Шрифт:
Интервал:
Закладка:
– Но я позабочусь о том, чтобы ее первый опыт был не столь уж болезненным, и уж тем более не угрожал бы ее жизни. Нет смысла начинать, чтобы сразу же и закончить, сгинуть, едва ступив на предназначенную стезю. Богом дарованная красота – товар редкий, и цена его будет расти по мере приобретения навыков и мастерства, а умелый торговец всегда найдет выгодных покупателей. Но это потом. А пока главное ее преимущество – чистота. За детскую чистоту платят дорого. За изначальную, божественную девственность, за ту, что до грехопадения, в первые часы воплощенной вселенной, на седьмой день бытия.
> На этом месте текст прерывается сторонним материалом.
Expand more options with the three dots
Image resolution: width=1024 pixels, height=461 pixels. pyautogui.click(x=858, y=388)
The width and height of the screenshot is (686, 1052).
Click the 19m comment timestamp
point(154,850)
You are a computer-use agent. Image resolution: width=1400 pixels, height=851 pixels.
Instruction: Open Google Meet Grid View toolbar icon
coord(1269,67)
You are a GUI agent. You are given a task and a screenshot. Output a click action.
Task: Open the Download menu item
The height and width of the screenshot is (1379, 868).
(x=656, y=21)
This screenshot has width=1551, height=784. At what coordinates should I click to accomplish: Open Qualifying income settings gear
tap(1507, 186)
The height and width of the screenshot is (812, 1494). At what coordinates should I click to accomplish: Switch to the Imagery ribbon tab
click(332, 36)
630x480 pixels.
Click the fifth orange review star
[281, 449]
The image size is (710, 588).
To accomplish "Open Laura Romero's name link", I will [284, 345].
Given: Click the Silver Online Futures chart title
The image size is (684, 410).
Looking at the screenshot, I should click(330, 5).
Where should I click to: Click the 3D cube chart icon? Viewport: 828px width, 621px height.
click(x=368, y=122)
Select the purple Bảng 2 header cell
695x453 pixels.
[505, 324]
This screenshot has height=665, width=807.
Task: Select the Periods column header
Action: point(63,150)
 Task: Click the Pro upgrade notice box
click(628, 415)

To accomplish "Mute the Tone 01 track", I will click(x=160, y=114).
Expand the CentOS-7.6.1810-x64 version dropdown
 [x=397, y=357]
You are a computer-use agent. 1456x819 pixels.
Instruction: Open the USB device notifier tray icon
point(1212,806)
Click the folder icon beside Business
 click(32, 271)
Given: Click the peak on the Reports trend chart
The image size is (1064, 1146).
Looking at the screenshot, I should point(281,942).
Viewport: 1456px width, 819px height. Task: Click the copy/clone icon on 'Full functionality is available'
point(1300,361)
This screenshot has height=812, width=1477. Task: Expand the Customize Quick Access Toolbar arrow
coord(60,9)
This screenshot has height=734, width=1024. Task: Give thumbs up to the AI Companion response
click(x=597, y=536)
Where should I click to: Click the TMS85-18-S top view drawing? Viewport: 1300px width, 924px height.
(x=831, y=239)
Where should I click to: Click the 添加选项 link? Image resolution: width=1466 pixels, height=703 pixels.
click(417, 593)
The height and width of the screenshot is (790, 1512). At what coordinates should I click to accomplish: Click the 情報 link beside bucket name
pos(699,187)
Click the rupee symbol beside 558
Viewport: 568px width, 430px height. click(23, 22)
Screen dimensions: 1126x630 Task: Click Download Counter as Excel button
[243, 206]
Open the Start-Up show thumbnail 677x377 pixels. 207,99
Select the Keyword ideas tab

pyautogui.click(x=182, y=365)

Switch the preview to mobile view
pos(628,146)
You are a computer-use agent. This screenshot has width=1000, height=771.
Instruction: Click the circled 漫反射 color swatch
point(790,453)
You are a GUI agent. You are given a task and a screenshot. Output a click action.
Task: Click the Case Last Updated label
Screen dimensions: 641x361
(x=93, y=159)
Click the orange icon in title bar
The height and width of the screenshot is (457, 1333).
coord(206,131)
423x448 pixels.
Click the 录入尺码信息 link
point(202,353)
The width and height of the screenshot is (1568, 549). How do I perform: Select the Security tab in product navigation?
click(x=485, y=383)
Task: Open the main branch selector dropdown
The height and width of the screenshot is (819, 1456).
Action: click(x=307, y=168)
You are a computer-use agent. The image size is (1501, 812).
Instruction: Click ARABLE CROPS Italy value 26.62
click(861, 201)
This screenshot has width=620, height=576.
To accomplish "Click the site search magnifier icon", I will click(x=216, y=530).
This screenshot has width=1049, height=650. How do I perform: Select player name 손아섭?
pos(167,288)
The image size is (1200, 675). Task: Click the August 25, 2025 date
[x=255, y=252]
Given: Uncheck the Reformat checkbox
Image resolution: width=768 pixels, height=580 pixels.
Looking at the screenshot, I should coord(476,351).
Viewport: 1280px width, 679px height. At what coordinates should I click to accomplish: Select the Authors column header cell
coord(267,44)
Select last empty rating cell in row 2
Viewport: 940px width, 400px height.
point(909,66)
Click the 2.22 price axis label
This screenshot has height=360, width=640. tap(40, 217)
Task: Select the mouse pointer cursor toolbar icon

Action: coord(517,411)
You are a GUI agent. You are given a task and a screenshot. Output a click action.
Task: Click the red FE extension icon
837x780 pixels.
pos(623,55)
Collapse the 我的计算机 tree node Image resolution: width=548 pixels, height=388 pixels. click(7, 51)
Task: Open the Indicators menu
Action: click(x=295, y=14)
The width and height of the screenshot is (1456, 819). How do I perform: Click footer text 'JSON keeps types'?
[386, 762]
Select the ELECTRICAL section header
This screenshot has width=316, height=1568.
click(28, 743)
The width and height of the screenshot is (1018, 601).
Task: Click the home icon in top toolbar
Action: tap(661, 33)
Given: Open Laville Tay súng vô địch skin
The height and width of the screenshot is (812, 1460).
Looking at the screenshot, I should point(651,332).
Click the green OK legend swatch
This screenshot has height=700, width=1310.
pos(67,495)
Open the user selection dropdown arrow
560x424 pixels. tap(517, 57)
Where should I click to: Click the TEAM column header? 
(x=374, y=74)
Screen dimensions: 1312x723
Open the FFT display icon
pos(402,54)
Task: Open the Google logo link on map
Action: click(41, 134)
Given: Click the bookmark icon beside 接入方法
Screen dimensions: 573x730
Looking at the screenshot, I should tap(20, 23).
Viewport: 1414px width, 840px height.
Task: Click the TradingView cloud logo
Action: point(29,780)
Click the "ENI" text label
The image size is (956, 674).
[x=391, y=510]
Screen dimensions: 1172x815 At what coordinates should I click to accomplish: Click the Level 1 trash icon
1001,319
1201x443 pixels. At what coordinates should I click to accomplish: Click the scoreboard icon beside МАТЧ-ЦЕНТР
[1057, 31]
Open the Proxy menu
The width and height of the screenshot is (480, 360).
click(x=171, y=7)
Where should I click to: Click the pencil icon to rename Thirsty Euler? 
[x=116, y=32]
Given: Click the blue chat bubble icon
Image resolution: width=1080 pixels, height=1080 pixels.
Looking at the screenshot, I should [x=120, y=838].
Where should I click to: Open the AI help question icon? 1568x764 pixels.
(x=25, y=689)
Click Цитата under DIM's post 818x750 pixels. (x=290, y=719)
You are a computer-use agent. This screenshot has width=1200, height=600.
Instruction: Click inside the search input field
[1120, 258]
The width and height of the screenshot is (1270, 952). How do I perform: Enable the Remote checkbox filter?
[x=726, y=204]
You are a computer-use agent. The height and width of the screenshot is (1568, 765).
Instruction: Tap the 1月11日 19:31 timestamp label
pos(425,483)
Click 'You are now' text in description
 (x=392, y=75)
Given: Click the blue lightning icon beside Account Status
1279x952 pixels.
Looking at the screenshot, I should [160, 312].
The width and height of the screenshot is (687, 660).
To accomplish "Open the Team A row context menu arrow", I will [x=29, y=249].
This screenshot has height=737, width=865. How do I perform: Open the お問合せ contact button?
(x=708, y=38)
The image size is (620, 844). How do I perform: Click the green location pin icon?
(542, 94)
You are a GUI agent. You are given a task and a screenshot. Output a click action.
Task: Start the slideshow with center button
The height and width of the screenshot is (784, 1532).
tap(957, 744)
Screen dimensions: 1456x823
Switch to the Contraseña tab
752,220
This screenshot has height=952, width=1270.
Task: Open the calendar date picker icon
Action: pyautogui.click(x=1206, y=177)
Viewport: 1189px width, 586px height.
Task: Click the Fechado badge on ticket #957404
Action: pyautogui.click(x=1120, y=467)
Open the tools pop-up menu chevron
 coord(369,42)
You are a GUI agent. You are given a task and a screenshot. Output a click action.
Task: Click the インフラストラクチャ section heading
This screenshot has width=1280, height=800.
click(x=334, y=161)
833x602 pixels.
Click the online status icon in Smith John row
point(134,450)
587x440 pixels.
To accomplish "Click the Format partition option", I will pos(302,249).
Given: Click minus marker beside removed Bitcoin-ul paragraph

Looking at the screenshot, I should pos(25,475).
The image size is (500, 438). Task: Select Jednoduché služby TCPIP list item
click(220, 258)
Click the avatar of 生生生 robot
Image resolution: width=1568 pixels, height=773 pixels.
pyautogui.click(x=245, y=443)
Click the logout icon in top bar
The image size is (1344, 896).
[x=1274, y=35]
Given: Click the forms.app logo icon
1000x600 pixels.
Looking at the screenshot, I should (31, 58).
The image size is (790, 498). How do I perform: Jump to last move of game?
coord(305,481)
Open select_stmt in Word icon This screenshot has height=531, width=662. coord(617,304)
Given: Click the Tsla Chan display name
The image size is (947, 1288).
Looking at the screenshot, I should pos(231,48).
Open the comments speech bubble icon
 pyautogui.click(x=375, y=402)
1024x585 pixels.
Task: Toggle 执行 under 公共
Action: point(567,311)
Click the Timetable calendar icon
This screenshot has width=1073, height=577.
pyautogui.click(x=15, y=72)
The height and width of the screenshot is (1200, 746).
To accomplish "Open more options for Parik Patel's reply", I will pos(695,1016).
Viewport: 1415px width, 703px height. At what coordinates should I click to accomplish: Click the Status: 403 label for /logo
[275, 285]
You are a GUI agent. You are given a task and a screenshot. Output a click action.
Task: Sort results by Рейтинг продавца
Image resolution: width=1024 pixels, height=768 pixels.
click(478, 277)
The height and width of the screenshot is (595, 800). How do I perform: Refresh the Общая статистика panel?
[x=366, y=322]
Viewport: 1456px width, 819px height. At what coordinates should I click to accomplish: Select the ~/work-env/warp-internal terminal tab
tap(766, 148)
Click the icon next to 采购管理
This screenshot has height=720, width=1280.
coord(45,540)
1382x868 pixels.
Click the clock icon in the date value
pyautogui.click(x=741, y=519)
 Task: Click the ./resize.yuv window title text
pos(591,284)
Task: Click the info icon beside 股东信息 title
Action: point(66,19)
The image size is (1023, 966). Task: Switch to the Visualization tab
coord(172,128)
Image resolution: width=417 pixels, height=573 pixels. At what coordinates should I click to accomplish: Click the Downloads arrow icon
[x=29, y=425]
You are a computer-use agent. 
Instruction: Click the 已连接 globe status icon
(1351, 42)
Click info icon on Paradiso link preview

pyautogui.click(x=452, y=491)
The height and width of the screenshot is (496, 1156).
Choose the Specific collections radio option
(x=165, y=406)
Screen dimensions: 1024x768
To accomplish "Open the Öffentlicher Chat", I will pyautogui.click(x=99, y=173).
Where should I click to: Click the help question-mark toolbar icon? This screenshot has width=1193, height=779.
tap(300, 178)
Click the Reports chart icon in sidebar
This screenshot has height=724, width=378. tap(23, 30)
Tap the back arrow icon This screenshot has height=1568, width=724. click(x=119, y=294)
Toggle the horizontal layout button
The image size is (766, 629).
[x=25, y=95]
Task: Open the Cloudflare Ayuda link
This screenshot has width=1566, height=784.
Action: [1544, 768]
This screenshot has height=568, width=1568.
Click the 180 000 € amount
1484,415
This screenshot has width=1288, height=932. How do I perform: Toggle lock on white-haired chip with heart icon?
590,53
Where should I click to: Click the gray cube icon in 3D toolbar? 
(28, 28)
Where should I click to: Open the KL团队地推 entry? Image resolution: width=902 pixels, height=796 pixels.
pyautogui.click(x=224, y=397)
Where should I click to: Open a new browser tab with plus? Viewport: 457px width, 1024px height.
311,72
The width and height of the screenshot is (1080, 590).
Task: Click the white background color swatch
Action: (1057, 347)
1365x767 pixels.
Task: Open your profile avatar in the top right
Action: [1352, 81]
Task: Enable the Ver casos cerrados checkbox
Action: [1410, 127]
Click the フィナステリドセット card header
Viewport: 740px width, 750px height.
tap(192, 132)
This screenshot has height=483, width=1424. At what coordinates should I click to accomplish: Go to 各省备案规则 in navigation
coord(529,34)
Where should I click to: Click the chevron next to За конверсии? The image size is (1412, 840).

Платят за неведение и страх, за слезы и боль. За право быть первым. Стать преобразователем, разрушителем. Влезть на божественную кухню и подправить рецепт. Тебе это тоже нравилось… Помнишь, как лишал девственности свою жену? Сколько ей было? Шестнадцать? Опоздал. Кости уже раздались. Но тебе все равно понравилось. Ты был первым. Ты всех опередил, всех обыграл и первым упился ее страхом. Вы все этого хотите. Все до единого. Быть первым! Ну что ж, твоя дочь станет воплощением чьей-то мечты. Тут уж ничего не поделаешь, она девочка, и участь ее решена. У кого один владелец, у кого два, а кто-то еженощно идет с молотка. А ты бы что предпочел для своей дочери? Тишину замужества или многообразие борделя? Могу устроить и то, и другое.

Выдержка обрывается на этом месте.